Residents have alleged that the outgoing residents’ body has not been conducting elections in accordance with the society’s bye-laws that were amended in 2009.

 

Noida: Sector 33 to go for fresh polls, Deputy Registrar dissolves RWA Residents of Sector 33 Noida mulling over the issue

The Deputy Registrar, Meerut, for society and firm has recently dissolved the RWA Managing Committee for Noida Sector 33. This means that residents have to go in for fresh polls. Incidentally, the RWA elections had previously been scheduled for next month. However, the Deputy Registrar’s order issued on September 12, cancels this schedule.   

According to the order, the tenure of the outgoing residents’ body had ended in June 2017. However, the residents’ body has been delaying the elections for the management committee by over two months now. Consequently, the Deputy Registrar has declared the outgoing residents’ body as null and void and written to the district administration that a returning officer has to be immediately appointed for conducting the fresh elections.

Residents of Sector 33 have alleged that the outgoing residents’ body was anyway not conducting elections in accordance with the society’s bye-laws that were amended in 2009. The amended bye-laws say that a office bearer cannot contest elections for more than two consecutive terms. However, the outgoing management committee has many sitting members who have already held offices for three consecutive tenures which is a stark violation of the amended bye-laws. The duration of tenure is two years.
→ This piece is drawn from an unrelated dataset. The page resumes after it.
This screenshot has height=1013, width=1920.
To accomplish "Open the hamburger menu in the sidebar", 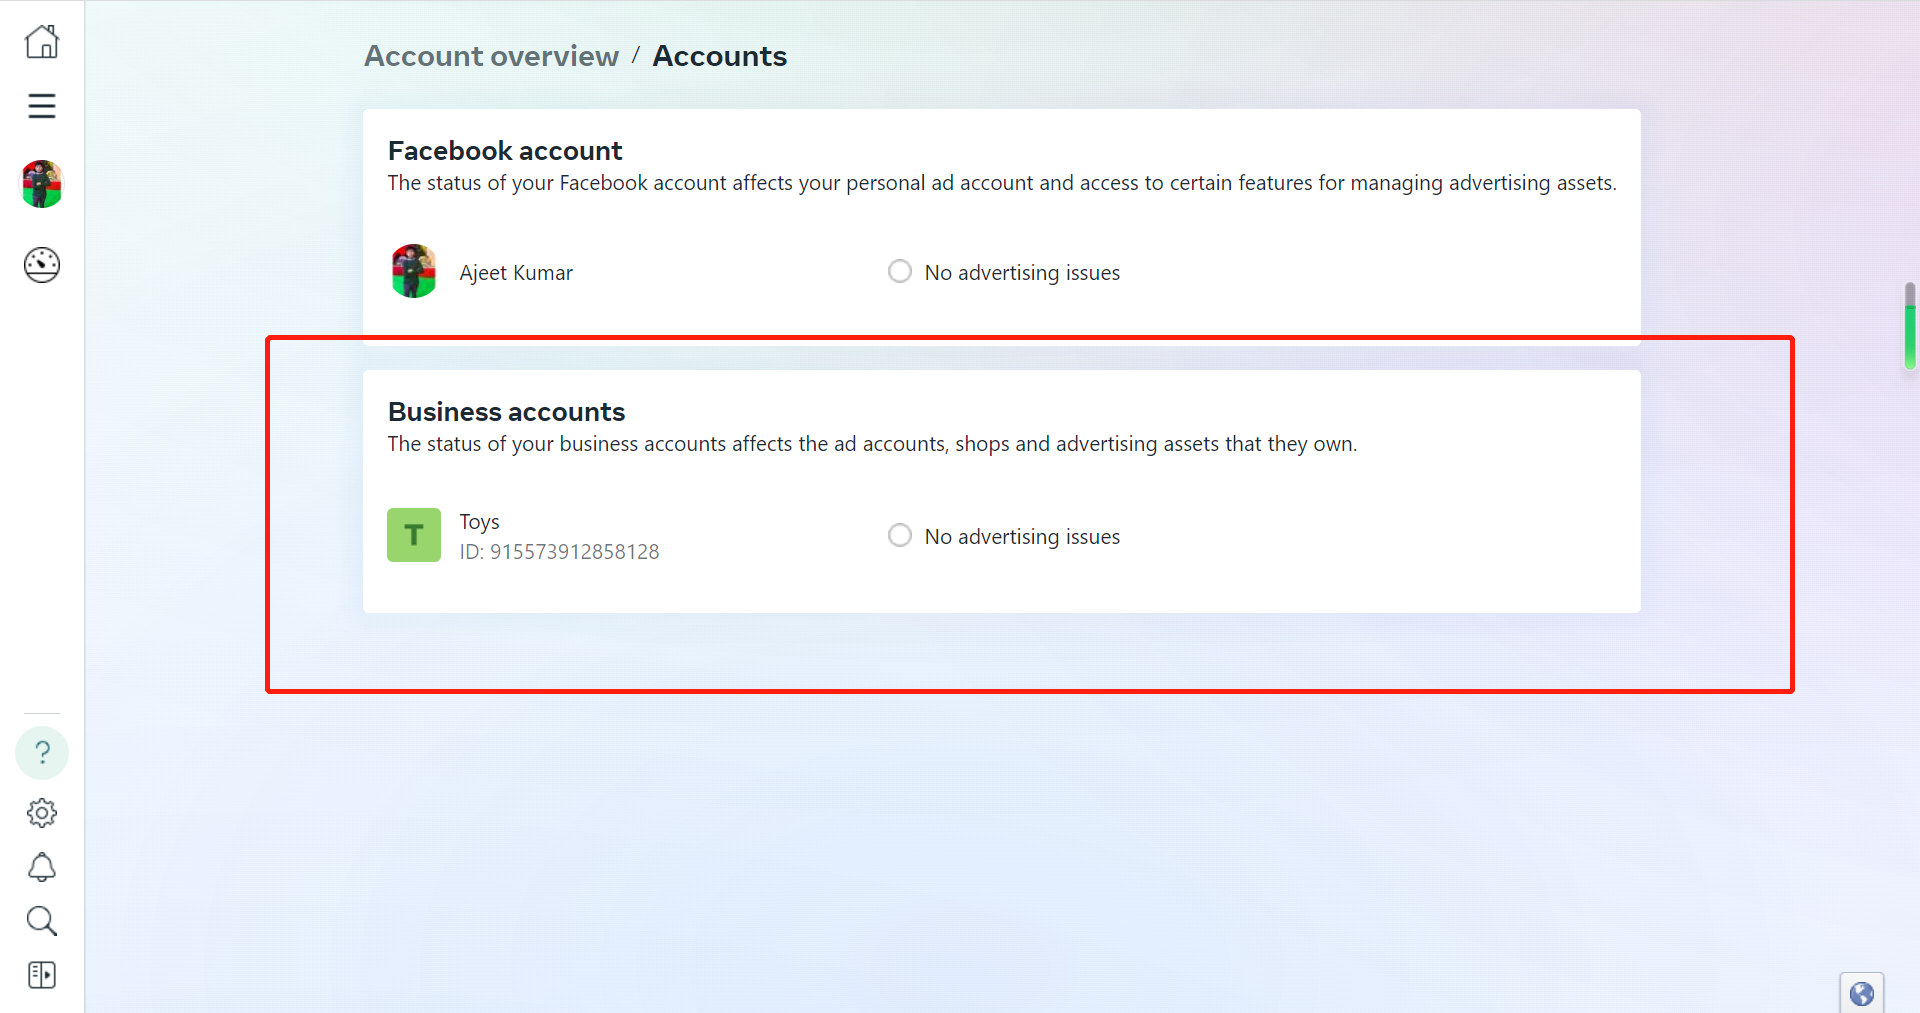I will tap(42, 106).
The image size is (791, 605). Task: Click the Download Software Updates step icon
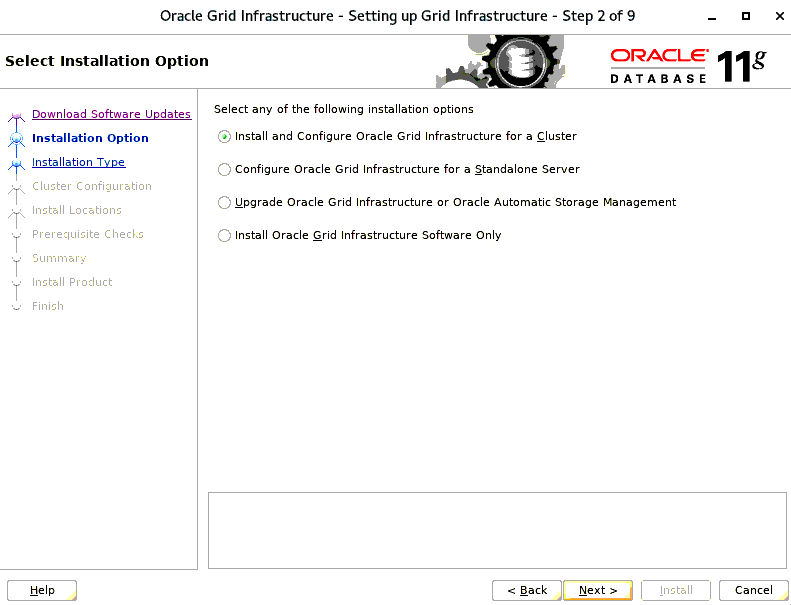[16, 115]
While addressing the media in a press conference held in Noida Sector 52, Sundar Singh Rana, a resident of the sector, said that they shall approach the district administration for appointing a returning officer as the RWA election should be conducted under the proper supervision of a returning officer. Rana said, “As per bye-laws, once the management body is dissolved, the power to conduct fresh elections rest with the deputy registrar or a returning officer appointed on his order.”

V Kapoor, vice president of the dissolved management committee, said that though the amendment in bye-laws had been unanimously passed and adopted in the Annual General Body meeting held in 2009, the deputy registrar of society and firms had not approved it. This was a serious lapse as the deputy registrar is the sole authority to approve the bye-laws.  Kapoor however begs to differ and questions, “Why have they not raised any objection in the past? Why has the Deputy Registrar’s office suddenly woken up to enforce the amended bye-laws?”

The earlier version of the bye- laws, which were approved in 1996, do not restrict a member from contesting elections for any number of times. A K Sharma, who has been holding the post of president of the management committee for a few terms, told City Spidey that they have been holding the posts as per the regulations specified in the bye-laws.